La journaliste du Monde décrit un homme qui a contrôlé tout au long de sa vie son image. Et qui pour cela, n'a pas hésité à mentir même sur sa propre famille.

Il a réussi à construire une image qui a marqué le monde de la mode depuis des dizaines d’années. Karl Lagerfeld, c’est cette chevelure blanche, sa queue-de-cheval, ses lunettes de soleil, une chemise blanche et une cravate.

C’est aussi un homme qui a beaucoup menti pour conserver l’image qu’il voulait préserver explique Raphaëlle Bacqué, journaliste au Monde et auteur de Kaiser Karl. « C’est plus qu’un menteur. Ce qui est intéressant, c’est qu’il a réussi à maîtriser sa vie. C’est rare. Il voulait faire de sa vie quelque chose d’extraordinaire et quelque part il a réussi », affirme-t-elle. 

Parmi les mensonges de Karl Lagerfeld, il y a son père qu’il a souvent caché.

"Il a longtemps menti sur le fait que son père était allemand. Il a gommé toute cette partie difficile pour lui puisqu’il est né juste avant la guerre en 1933 au cœur de l’Allemagne, Hambourg, ce grand port du nord du pays. Et son père était un grand industriel de l’époque. Il vient d’une famille tout à fait bourgeoise. Et son père, pendant toute la guerre a continué de diriger son entreprise qui était une entreprise de lait concentré qui fournissait d’ailleurs l’armée allemande. Il avait beaucoup qu’on dise que son père était proche des nazis. C’était une tâche sur son histoire comme beaucoup de gens de sa génération", précise la journaliste. 

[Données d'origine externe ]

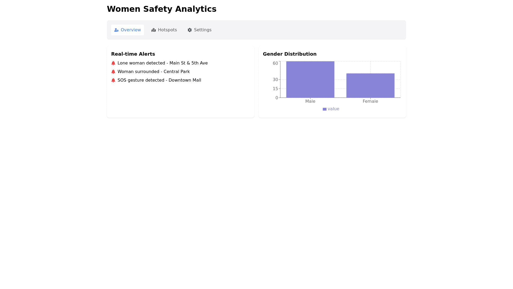Open the Settings tab

point(200,30)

Une silhouette connue du monde entier

Elle estime que l’ancien directeur artistique de Chanel a travaillé son image pour en faire un objet publicitaire.

"Il a conçu son look pour être dessiné d’un trait de crayon. Aujourd’hui, même au fin fond de l’Asie, on voit tout à fait bien sa queue-de-cheval, ses lunettes noires", explique Raphaëlle Bacqué. Elle explique que pour son livre, elle a d’abord été confrontée au silence des gens qui le connaissait tant que le styliste était vivant.

"J’ai tout de suite senti que je m’attaquais à un homme de pouvoir, et il y avait une forme de crainte ou en tout cas de méfiance, de prudence dans les propos", décrit-elle. 

Ce n’est qu’après sa mort que les langues se sont un peu plus déliées pour donner une description plus approfondie du personnage.